**Requirement A**
Retype the passage on the University of Utah Health Care's physician ratings, starting with "Since December 2012, UUHC" and going on through "Geisinger Health System.".
**Requirement B**
According to the article on the University of Utah Health Care's physician ratings, since when has UUHC been posting patient satisfaction ratings for its doctors?
**Requirement C**
Carry on the article about the University of Utah Health Care's online physician ratings from its last sentence.

When Salt Lake City residents search the Web for physician reviews, they're likely to come across a set of ratings from an unlikely source: the University of Utah Health Care's website.
Since December 2012, UUHC has been posting patient satisfaction ratings for its doctors. Other providers with a similar approach to self-publishing online ratings include the Cleveland Clinic, Northwell Health Physician Partners, Piedmont Healthcare, Wake Forrest Baptist Hospital and Geisinger Health System.
Not only did UUHC lead the way in opening access to its patient satisfaction data, the health system created a process for improving the patient experience based on the reviews. In the three years since UUHC moved to systemwide public reviews, measures of patient satisfaction have soared.
Before, only 4% of their physicians were in the top 10th percentile of Press Ganey's national patient ratings database, which combines measures for its more than 8,000 clients on Consumer Assessment of Healthcare Providers and Systems surveys for hospitals, home health, hospice, dialysis facilities and accountable care organizations. By 2014, half of UUHC doctors were scoring in the top 10% and more than a quarter ranked in the top 1% nationally.

**Data shown**
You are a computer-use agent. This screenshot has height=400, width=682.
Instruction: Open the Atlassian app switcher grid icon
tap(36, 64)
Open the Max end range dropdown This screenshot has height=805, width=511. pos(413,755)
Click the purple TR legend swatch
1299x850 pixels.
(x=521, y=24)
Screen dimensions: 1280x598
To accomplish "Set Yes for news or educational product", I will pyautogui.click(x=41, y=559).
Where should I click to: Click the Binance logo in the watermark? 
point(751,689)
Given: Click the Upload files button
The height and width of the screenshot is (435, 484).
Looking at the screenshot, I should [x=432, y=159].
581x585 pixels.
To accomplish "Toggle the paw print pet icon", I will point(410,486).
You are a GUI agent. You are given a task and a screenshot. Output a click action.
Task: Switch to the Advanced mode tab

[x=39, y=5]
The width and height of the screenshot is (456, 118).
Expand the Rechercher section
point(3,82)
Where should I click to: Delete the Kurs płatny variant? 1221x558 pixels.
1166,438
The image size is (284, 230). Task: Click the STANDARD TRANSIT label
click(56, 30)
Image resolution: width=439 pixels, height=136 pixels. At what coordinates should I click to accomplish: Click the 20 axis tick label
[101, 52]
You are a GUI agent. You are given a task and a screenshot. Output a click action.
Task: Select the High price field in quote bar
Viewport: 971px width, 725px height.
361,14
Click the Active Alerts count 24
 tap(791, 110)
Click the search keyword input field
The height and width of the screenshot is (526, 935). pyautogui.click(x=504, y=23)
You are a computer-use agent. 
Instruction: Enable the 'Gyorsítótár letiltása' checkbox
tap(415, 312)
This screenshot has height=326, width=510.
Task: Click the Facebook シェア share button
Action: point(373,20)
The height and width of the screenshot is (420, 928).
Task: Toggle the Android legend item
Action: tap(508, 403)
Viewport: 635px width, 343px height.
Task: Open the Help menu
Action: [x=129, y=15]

**Response box A**
Since December 2012, UUHC has been posting patient satisfaction ratings for its doctors. Other providers with a similar approach to self-publishing online ratings include the Cleveland Clinic, Northwell Health Physician Partners, Piedmont Healthcare, Wake Forrest Baptist Hospital and Geisinger Health System.

**Response box B**
Since December 2012.

**Response box C**
“It's difficult to imagine this isn't going to be the default,” said Dr. Thomas Lee, chief medical officer of Press Ganey, which provides the surveys for UUHC. According to Lee, all hospitals that make patient satisfaction surveys publicly available use a process that mirrors UUHC's.
Providers have had to confront the reality of online physician reviews because of the rise of for-profit ratings companies including Healthgrades, Vitals and ZocDoc. According to a 2014 study published in JAMA, 59% of American adults consider online ratings to be “somewhat” or “very” important when choosing a physician.
Healthcare organizations such as UUHC obviously wanted some control over how they are portrayed. But they are also concerned about the validity of the data gathered by external sources. Posting reviews generated by an internal process ensures the data are scientifically sound, they say.
At UUHC, patients receive a 20-question survey after seeing a doctor. Completed surveys—the system reports a 12% response rate—are carefully screened. “We are committed to posting positive and negative feedback,” UUHC's website says. “However, we do not post comments that are libelous, slanderous, profane or those that risk the privacy of our patients.”
Physicians have seven days to appeal reckless or unfair remarks before they are posted. They can also appeal later, with a three-physician panel making a final decision about disputed comments. UUHC posts satisfaction data only when it has received at least 30 surveys per physician.